Fresh parsley (don't pull out your dried stuff on me, it is SO not the same. Just sprinkle a handful of the fresh stuff and mix it in. You actually can taste a difference. This particular video didn't use it, but many others did and I think it's necessary or else it'll be bland)

Salt and pepper (freshly ground is best --with a dish with so few ingredients, the fresher, the better because you can taste the difference)

Now, here's a surprise for you. Where on earth is the garlic, right?! I don't know, but I'll tell you this, no one used it. Not one person, and I searched for recipes for hoursss. So what's my take on this? Mince up a small clove or even half a clove (or else you will easily overpower the this dish), sautee it, and put it in the sauce or shake a bit of garlic powder.

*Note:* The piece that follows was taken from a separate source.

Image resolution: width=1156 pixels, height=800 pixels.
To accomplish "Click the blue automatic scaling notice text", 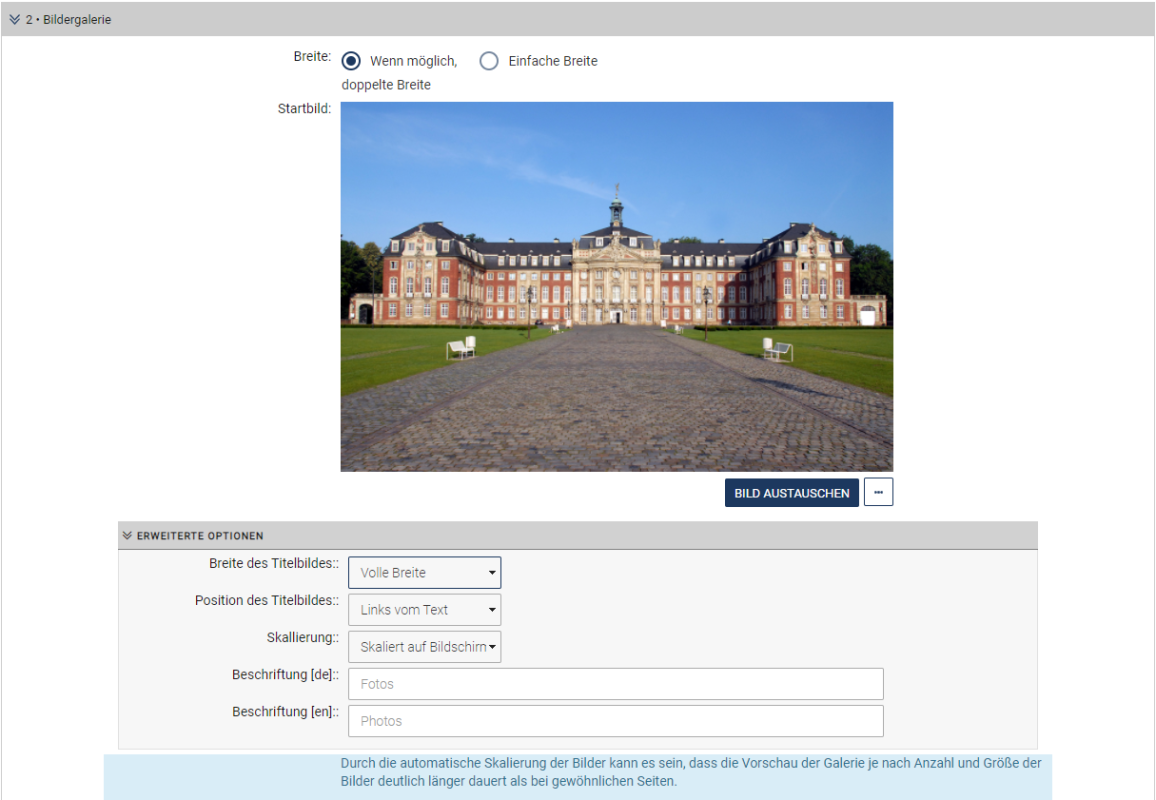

Where's the chicken, you ask? Well, this is spaghetti alla carbonara, not pollo alla carbonara. Nonetheless, my mom insisted that the chicken be incorporated, as opposed to cooked separately and served alongside the pasta, so she took one of those giant bone-in breasts and chopped it down to bite-sized pieces and prepared it with a garlic clove, salt, and pepper in a skillet with olive oil. My recommendation for incorporating the garlic would be via the chicken you add in. The garlic flavor is just right that way. Not overpowering at all. So that's just one clove with the chicken and none with the pasta sauce.

By the way, this amazing sauce cooks with the heat from the pasta and the pasta water, so don't start boiling your pasta too early in advance. Be sure that everything else is prepped and ready to go (eggs, cheese, bacon grease, bacon, salt, and pepper should already be blended in a bowl before the pasta is done, but you can wait to add chicken after or with pasta).

Instructions

Beat all of the eggs together (yolks and whole), add cheese and beat together until well incorporated. Add salt and pepper. Add bacon and bacon fat. Add freshly cooked, lightly drained pasta, draining at least a cup of the water into a bowl. Add more pasta water, if necessary. Incorporate all of the ingredients and continue to stir until the sauce has thickened. The sauce will continue to thicken. If you leave it to eat for the next day, the flavors blend and intensify and the sauce is able to nicely thicken as well.